Greg Sankey reflects on sadness of Pac-12 collapse, conference realignment
Last week, the Pac-12 conference seemingly suffered a death blow, with all but four schools leaving for the Big 12 and Big Ten. For figures like SEC Commissioner Greg Sankey, this was a sad moment in college athletics, but it’s also not a unique moment.
During an appearance on The Paul Finebaum Show, Sankey reflected on the collapse of the Pac-12 amid recent conference realignment.
“I spoke to a Pac-12 alum today, who works in college athletics, and heard them hurt,” Greg Sankey said. “I called Pat Chun on Saturday.
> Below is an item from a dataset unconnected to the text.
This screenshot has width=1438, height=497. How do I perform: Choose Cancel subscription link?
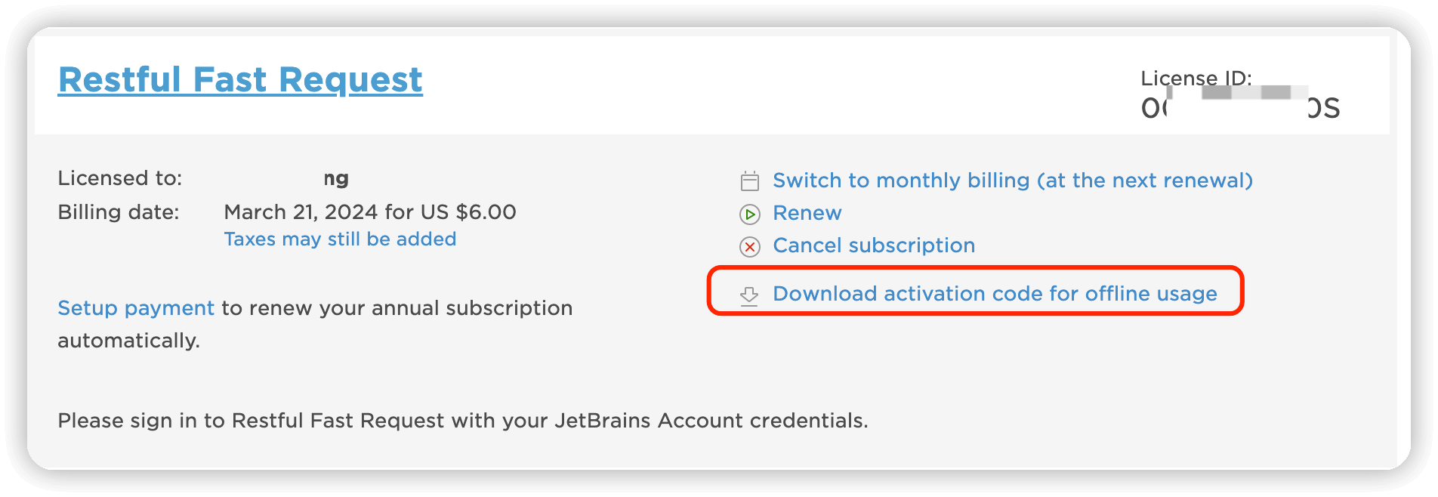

Pat’s the athletic director at Washington State.”
Washington State, Oregon State, Stanford, and California all remain in the Pac-12, for now. However, it seems like Stanford and Cal are currently in discussions with the ACC. Those rumors haven’t extended to Washington State or Oregon State.
“I said, ‘Look, I don’t have any solutions for you and I want to be clear.’ I said the same thing to Bernard Muir [Stanford AD] because I had Bernard’s cell phone. ‘I don’t have any solutions but I have great empathy’ because there’s a reality that things move on. I’ve been a part of that. I lived in Dallas when Arkansas transitioned from the Southwest Conference to the SEC,” Sankey said.
“I was also living in Dallas when the Southwest Conference and the Big 8 created a new structure, known as the Big 12. Mike Tranghese [former Big East commissioner] is a friend and you can still, you could fill a whole hour if you got Mike talking about conference expansion and conference movement.”
The current round of realignment began when Texas and Oklahoma made the move from the Big 12 to the SEC. That move was followed by the Big Ten adding USC and UCLA. Since then, the Big 12 and Pac-12 tried to find stability and the Big 12 was able to where the Pac-12 couldn’t.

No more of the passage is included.